- _Извлечённый текст_:
┄┄┄┄┄┄┄┄┄┄

Значительное место в очерке Радецкий отводит российскому застолью. «В нашем благодетельном отечестве, — пишет он, — гастрономия известна с древних времен под названием русского хлебосольства. Вначале был введен обычай принимать странников; в трапезное время рассылали слуг для встречи странников и приглашения их к обеду». Отметим, что такой обычай появился и существовал долгое время и в очень широких масштабах только на Руси. Этот обычай — лучшее свидетельство отзывчивости славян, их миролюбия и дружелюбия.
Со временем обычай хлебосольства у русских так расширился, что странников просто не хватало на все хлебосольные дома. Чтобы удовлетворить эту глубоко укоренившуюся привычку, из-за «дефицита» странников начали приглашать на обеды близких соседей, которые, в свою очередь, стали устраивать ответные обеды. Приглашенные стали называться гостями, а явление это получило название гостеприимство.

┄┄┄┄┄┄┄┄┄┄

- _Выдержка из данных_:

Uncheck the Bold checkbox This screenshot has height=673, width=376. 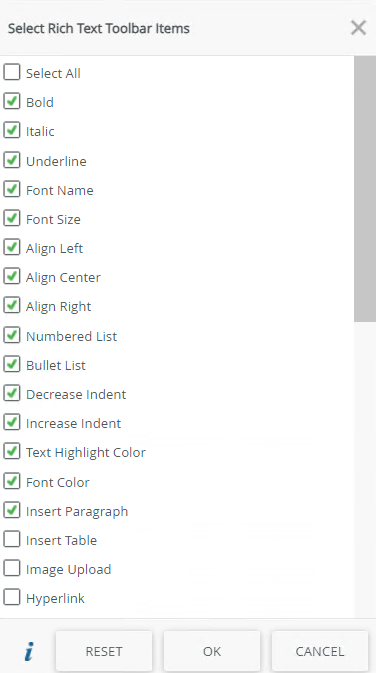point(12,101)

┄┄┄┄┄┄┄┄┄┄

- _Список заданий_:
• a. Ответьте по отрывку о хлебосольстве, помечая ответы так же:
(i) Под каким названием гастрономия известна с древних времен?
(ii) Кого стали приглашать на обеды из-за нехватки странников?
(iii) Как стали называться приглашенные?
• b. Приведите дословно часть отрывка о хлебосольстве: начните со слов «Значительное место в» и остановитесь после слов «миролюбия и дружелюбия.».
Строки — отдельный материал и к отрывку о хлебосольстве не относятся.

- _Ответы по заданиям_:
• a.
(i) Под названием русского хлебосольства.
(ii) Близких соседей.
(iii) Гостями.

• b.
Значительное место в очерке Радецкий отводит российскому застолью. «В нашем благодетельном отечестве, — пишет он, — гастрономия известна с древних времен под названием русского хлебосольства. Вначале был введен обычай принимать странников; в трапезное время рассылали слуг для встречи странников и приглашения их к обеду». Отметим, что такой обычай появился и существовал долгое время и в очень широких масштабах только на Руси. Этот обычай — лучшее свидетельство отзывчивости славян, их миролюбия и дружелюбия.